Een heel sterk voorbeeld ervan is een scene die door merg en been gaat in Het hof van barmhartigheid. Zwanet gaat naar het politiebureau om aangifte te doen van verkrachting en wordt er door de dienstdoende agent toegesproken op een manier die alle fatsoensnormen te buiten gaat: Van de weeromstuit wordt haar eigen toon ook zo bijtend als zoutzuur:
‘Verkrachting, bedoel ik.’
Nu pas bekeek hij haar beter.
‘Namens iemand anders? Of is het voor uzelf?’
‘Het verwondert me dat u niet ook nog rekening houdt met de mogelijkheid dat ik de verkrachter ben.’
De agent keek zuur. ‘Had u niet beter tegen die ongewenste vrijer zo vinnig kunnen zijn? Deze gang door. Laatste deur links.’
Aan de agent ontbreekt zelfs het minimaalste beetje professionele sympathie voor degene die aangifte komt doen. Zwanet, toch behoorlijk geraakt door wat haar is aangedaan door de verkrachter, is vervolgens ad rem. Als ze zich al uit het veld heeft laten slaan door wat haar is overkomen, dan heeft dat geen invloed gehad op haar spitsvondigheid.
Ook de volgende agent, die de feitelijke aangirfte moet opnemen, is niet meteen wat je je voorstelt bij een professional:
‘Kende u de aanrander?’
‘Dat weet ik niet.’
‘Je kent iemand, of je kent iemand niet.’
‘Hij had een bromfietshelm op. Met zo’n neergeslagen klep. Van dat polaroidspul.’
‘O, op die manier. Hoe wist u dan zo zeker dat het een hij was?’
‘Het was niet bepaald een godemichee… die zij in me stak.’
‘Het was maar een plaagstootje.’
‘Ja, dat zei die verkrachter ook tegen zijn slachtoffer: “Het zijn maar plaagstootjes.”’

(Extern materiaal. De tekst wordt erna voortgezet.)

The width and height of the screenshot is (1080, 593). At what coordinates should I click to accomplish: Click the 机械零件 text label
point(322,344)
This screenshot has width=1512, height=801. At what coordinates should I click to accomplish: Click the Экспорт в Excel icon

Ik weet niet of het nu beter is – ik hoop het maar – maar in de jaren zeventig kwamen dit soort ‘plaagstootjes’ aan vrouwen die een verkrachting kwamen opgeven, blijkens getuigenissen van vrouwen, nog echt voor ook. Het feit dat Zwanet de hele tijd een weerwoord heeft (en dan nog woorden kent zoals godemiché) is op de een of andere manier ook schokkend, maar natuurlijk ook heel krachtig. Zoveel spitse dialogen heeft ze tot dan toe in De tandeloze tijd niet gehad, en in het algemeen is het een van de eerste keren dat een vrouw echt zo van zich afbijt
Het luidt het stuk in van De tandeloze tijd waarin vrouwen gaandeweg steeds mondiger blijken. In de eerste delen hebben ze vaak een functie in het seksleven van de man en worden ze ook door Albert Egberts en de verteller van de reeks met enige hoon bezien. De enige twee uitzonderingen zijn Alberts moeder en de van moord verdachte Hennie A., die ongeveer van de generatie is van Alberts moeder. Pas later in de reeks komen er delen waarin vrouwen echt hoofdpersonen worden, van hele delen zelfs, en waarin je een duidelijk vrouwelijk perspectief vindt: De helleveeg, Stemvorken, en je zou kunnen zeggen dat in het laatste deel, waarin Zwanet de verteller is, vrouwen pas echt hun rol komen opeisen.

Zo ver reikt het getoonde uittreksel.